== THE PROBLEM ==
Produce a verbatim transcription of all records.

Pixel coordinate grounding data
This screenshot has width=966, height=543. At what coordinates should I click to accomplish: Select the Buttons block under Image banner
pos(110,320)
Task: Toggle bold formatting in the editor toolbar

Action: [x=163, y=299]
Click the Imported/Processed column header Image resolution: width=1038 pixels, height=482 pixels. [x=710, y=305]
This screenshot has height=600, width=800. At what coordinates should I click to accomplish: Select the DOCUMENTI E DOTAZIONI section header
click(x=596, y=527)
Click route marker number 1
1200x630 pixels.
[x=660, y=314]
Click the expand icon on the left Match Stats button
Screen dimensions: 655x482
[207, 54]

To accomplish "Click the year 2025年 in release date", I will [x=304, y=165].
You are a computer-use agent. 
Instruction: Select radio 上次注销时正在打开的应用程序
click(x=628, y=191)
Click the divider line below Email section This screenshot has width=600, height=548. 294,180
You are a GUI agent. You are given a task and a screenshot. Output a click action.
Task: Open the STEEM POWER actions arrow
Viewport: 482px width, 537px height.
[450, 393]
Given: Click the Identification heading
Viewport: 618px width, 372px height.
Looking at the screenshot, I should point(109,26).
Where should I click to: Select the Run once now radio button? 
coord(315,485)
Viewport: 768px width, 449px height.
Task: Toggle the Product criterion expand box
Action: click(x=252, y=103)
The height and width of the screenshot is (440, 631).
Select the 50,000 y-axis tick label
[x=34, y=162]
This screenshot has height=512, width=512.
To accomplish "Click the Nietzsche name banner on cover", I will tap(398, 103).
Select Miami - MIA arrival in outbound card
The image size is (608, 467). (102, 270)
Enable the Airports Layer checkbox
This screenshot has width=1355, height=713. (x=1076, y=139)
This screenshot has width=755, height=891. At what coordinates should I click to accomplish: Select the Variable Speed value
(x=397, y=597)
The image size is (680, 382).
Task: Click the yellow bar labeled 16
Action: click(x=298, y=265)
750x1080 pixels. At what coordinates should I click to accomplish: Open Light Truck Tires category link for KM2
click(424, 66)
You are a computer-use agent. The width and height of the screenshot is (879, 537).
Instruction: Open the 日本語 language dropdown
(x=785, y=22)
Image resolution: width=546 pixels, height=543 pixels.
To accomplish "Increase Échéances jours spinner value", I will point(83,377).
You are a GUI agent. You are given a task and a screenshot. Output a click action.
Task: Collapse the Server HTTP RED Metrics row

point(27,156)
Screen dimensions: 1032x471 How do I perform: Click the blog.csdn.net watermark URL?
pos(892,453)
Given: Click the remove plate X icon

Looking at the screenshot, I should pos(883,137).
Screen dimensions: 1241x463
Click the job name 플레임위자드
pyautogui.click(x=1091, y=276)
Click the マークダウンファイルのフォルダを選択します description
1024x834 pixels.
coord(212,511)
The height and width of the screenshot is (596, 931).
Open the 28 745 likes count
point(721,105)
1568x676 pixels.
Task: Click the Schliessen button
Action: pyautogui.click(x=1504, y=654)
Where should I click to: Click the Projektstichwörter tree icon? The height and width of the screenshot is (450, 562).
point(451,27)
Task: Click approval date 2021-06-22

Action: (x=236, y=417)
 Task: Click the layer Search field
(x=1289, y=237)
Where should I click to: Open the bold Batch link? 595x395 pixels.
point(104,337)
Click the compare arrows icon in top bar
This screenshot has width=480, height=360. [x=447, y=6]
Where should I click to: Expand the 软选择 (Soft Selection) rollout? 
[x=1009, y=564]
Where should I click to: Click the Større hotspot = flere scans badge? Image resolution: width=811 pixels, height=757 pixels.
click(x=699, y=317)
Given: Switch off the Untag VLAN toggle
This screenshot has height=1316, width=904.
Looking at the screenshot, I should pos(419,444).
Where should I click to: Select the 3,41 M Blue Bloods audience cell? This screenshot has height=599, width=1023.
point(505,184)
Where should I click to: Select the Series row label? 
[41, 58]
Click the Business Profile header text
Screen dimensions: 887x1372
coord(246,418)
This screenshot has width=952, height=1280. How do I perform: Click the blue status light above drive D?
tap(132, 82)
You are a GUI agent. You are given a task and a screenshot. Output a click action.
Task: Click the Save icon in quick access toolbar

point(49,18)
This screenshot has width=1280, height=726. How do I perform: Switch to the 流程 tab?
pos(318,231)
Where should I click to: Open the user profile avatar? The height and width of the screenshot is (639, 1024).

== OUTPUT OF THE TASK ==
This screenshot has width=966, height=543. At what coordinates should I click to accomplish: Select the Buttons block under Image banner
pos(110,320)
Task: Toggle bold formatting in the editor toolbar

Action: [x=163, y=299]
Click the Imported/Processed column header Image resolution: width=1038 pixels, height=482 pixels. [x=710, y=305]
This screenshot has height=600, width=800. At what coordinates should I click to accomplish: Select the DOCUMENTI E DOTAZIONI section header
click(x=596, y=527)
Click route marker number 1
1200x630 pixels.
[x=660, y=314]
Click the expand icon on the left Match Stats button
Screen dimensions: 655x482
[207, 54]

To accomplish "Click the year 2025年 in release date", I will [x=304, y=165].
You are a computer-use agent. 
Instruction: Select radio 上次注销时正在打开的应用程序
click(x=628, y=191)
Click the divider line below Email section This screenshot has width=600, height=548. 294,180
You are a GUI agent. You are given a task and a screenshot. Output a click action.
Task: Open the STEEM POWER actions arrow
Viewport: 482px width, 537px height.
[450, 393]
Given: Click the Identification heading
Viewport: 618px width, 372px height.
Looking at the screenshot, I should point(109,26).
Where should I click to: Select the Run once now radio button? 
coord(315,485)
Viewport: 768px width, 449px height.
Task: Toggle the Product criterion expand box
Action: click(x=252, y=103)
The height and width of the screenshot is (440, 631).
Select the 50,000 y-axis tick label
[x=34, y=162]
This screenshot has height=512, width=512.
To accomplish "Click the Nietzsche name banner on cover", I will tap(398, 103).
Select Miami - MIA arrival in outbound card
The image size is (608, 467). (102, 270)
Enable the Airports Layer checkbox
This screenshot has width=1355, height=713. (x=1076, y=139)
This screenshot has width=755, height=891. At what coordinates should I click to accomplish: Select the Variable Speed value
(x=397, y=597)
The image size is (680, 382).
Task: Click the yellow bar labeled 16
Action: click(x=298, y=265)
750x1080 pixels. At what coordinates should I click to accomplish: Open Light Truck Tires category link for KM2
click(424, 66)
You are a computer-use agent. The width and height of the screenshot is (879, 537).
Instruction: Open the 日本語 language dropdown
(x=785, y=22)
Image resolution: width=546 pixels, height=543 pixels.
To accomplish "Increase Échéances jours spinner value", I will point(83,377).
You are a GUI agent. You are given a task and a screenshot. Output a click action.
Task: Collapse the Server HTTP RED Metrics row

point(27,156)
Screen dimensions: 1032x471 How do I perform: Click the blog.csdn.net watermark URL?
pos(892,453)
Given: Click the remove plate X icon

Looking at the screenshot, I should pos(883,137).
Screen dimensions: 1241x463
Click the job name 플레임위자드
pyautogui.click(x=1091, y=276)
Click the マークダウンファイルのフォルダを選択します description
1024x834 pixels.
coord(212,511)
The height and width of the screenshot is (596, 931).
Open the 28 745 likes count
point(721,105)
1568x676 pixels.
Task: Click the Schliessen button
Action: pyautogui.click(x=1504, y=654)
Where should I click to: Click the Projektstichwörter tree icon? The height and width of the screenshot is (450, 562).
point(451,27)
Task: Click approval date 2021-06-22

Action: (x=236, y=417)
 Task: Click the layer Search field
(x=1289, y=237)
Where should I click to: Open the bold Batch link? 595x395 pixels.
point(104,337)
Click the compare arrows icon in top bar
This screenshot has width=480, height=360. [x=447, y=6]
Where should I click to: Expand the 软选择 (Soft Selection) rollout? 
[x=1009, y=564]
Where should I click to: Click the Større hotspot = flere scans badge? Image resolution: width=811 pixels, height=757 pixels.
click(x=699, y=317)
Given: Switch off the Untag VLAN toggle
This screenshot has height=1316, width=904.
Looking at the screenshot, I should pos(419,444).
Where should I click to: Select the 3,41 M Blue Bloods audience cell? This screenshot has height=599, width=1023.
point(505,184)
Where should I click to: Select the Series row label? 
[41, 58]
Click the Business Profile header text
Screen dimensions: 887x1372
coord(246,418)
This screenshot has width=952, height=1280. How do I perform: Click the blue status light above drive D?
tap(132, 82)
You are a GUI agent. You are given a task and a screenshot. Output a click action.
Task: Click the Save icon in quick access toolbar

point(49,18)
This screenshot has width=1280, height=726. How do I perform: Switch to the 流程 tab?
pos(318,231)
Where should I click to: Open the user profile avatar? The height and width of the screenshot is (639, 1024).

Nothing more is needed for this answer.